_Reading passage_

---------------

5/10/12

Sun, Wind, & Complex Transitions

I knew for a fact that 2012 would be a year of major change for me and my family. I am trying to keep in mind that fear can be a positive catalyst, and I know I need to take the time to work through new choices and opportunities. Change really does-can-did happen overnight.

Impossible Project PX680 film with SX-70, no ND filter.


My dad is transferring to San Diego, California. He has been the one physically helping me with Bee for the last 4 years. My mom helps me, too, in every way, but she hasn't been living here in El Paso-she's been 3 hours away in New Mexico. I'm not proud to say I have been relying on my parents for help, but being a single mom without Bee's father, well, it's been a real blessing. I'm incredibly grateful. Thanks to my parents I was able to complete my BFA, which is something I am extremely proud of.

So, I have a decision to make. I have been in a (sometimes complicated) relationship with a man I love for the last 10 years, but he may not be able to provide me with the same kind of support with Bee that I would need. He has a revolving schedule, my current work schedule is mostly afternoons and evenings...you see my dilemma. 

I will definitely have to look for a day job wherever I am. It won't be easy here in El Paso-the job market here is slim to nil. I'm pretty sure I would have more success finding a day job in San Diego. So, I am asking myself if I am going to have to relocate and leave my relationship behind. We may not have a perfect thing going on, but Steven has been my partner and my best friend for the last 10 years.

---------------

_Information supplied_
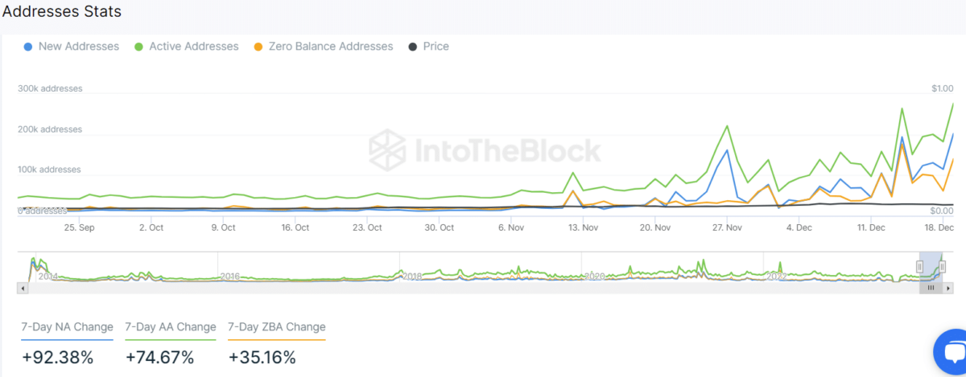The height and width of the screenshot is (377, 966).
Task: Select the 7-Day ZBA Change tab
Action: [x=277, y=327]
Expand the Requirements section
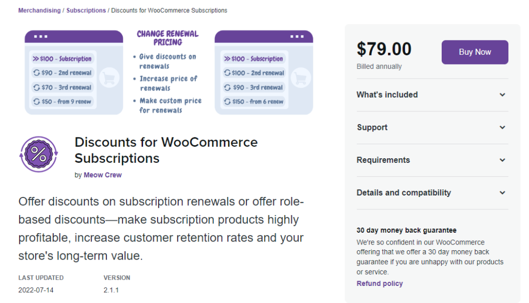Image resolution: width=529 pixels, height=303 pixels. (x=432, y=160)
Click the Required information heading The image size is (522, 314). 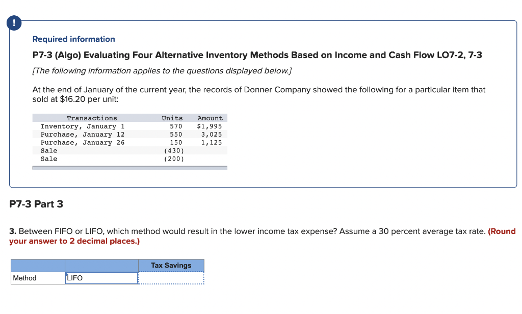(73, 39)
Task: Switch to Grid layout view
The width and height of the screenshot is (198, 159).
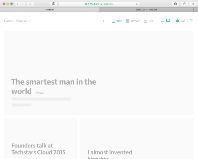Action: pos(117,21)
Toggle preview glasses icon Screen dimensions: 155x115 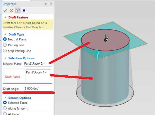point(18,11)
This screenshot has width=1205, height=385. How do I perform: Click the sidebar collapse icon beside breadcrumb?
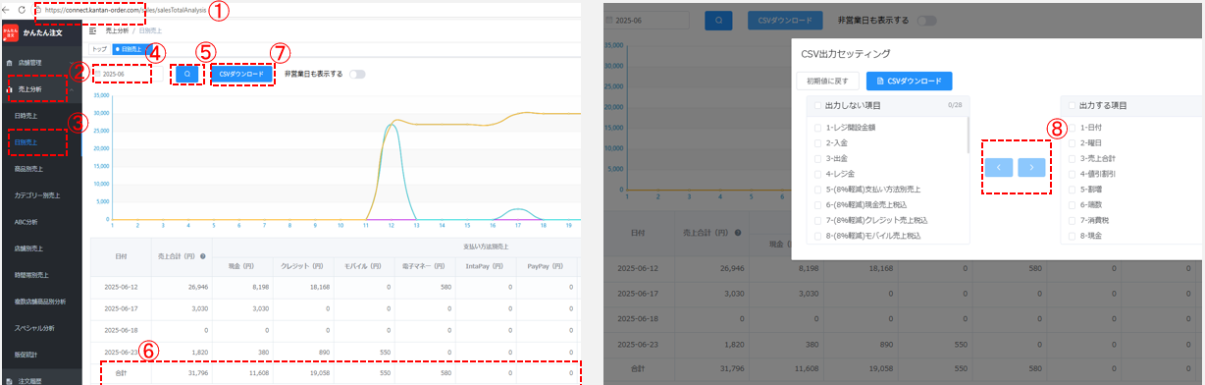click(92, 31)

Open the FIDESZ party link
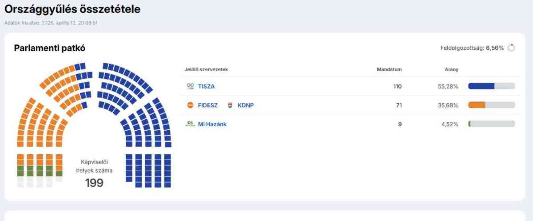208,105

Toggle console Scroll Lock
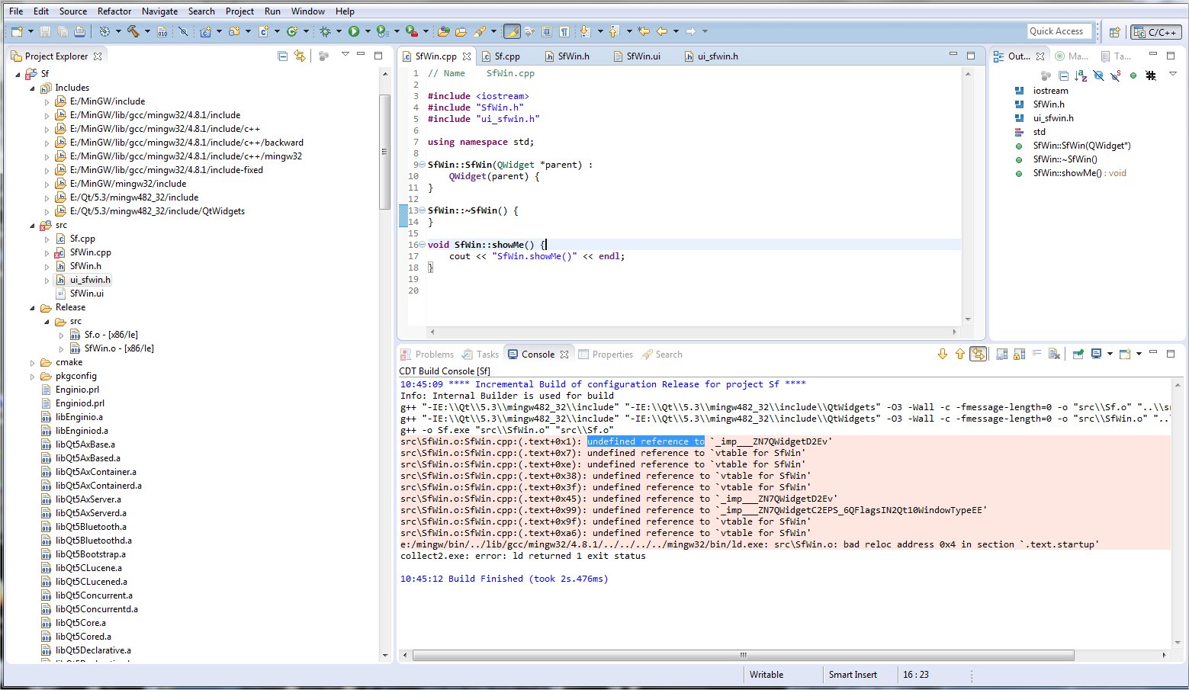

---------------

_Set problem_
Reproduce the blog post "Sun, Wind, & Complex Transitions" in full, word for word from its date to its last sentence.

_Solved problem_
5/10/12

Sun, Wind, & Complex Transitions

I knew for a fact that 2012 would be a year of major change for me and my family. I am trying to keep in mind that fear can be a positive catalyst, and I know I need to take the time to work through new choices and opportunities. Change really does-can-did happen overnight.

Impossible Project PX680 film with SX-70, no ND filter.


My dad is transferring to San Diego, California. He has been the one physically helping me with Bee for the last 4 years. My mom helps me, too, in every way, but she hasn't been living here in El Paso-she's been 3 hours away in New Mexico. I'm not proud to say I have been relying on my parents for help, but being a single mom without Bee's father, well, it's been a real blessing. I'm incredibly grateful. Thanks to my parents I was able to complete my BFA, which is something I am extremely proud of.

So, I have a decision to make. I have been in a (sometimes complicated) relationship with a man I love for the last 10 years, but he may not be able to provide me with the same kind of support with Bee that I would need. He has a revolving schedule, my current work schedule is mostly afternoons and evenings...you see my dilemma. 

I will definitely have to look for a day job wherever I am. It won't be easy here in El Paso-the job market here is slim to nil. I'm pretty sure I would have more success finding a day job in San Diego. So, I am asking myself if I am going to have to relocate and leave my relationship behind. We may not have a perfect thing going on, but Steven has been my partner and my best friend for the last 10 years.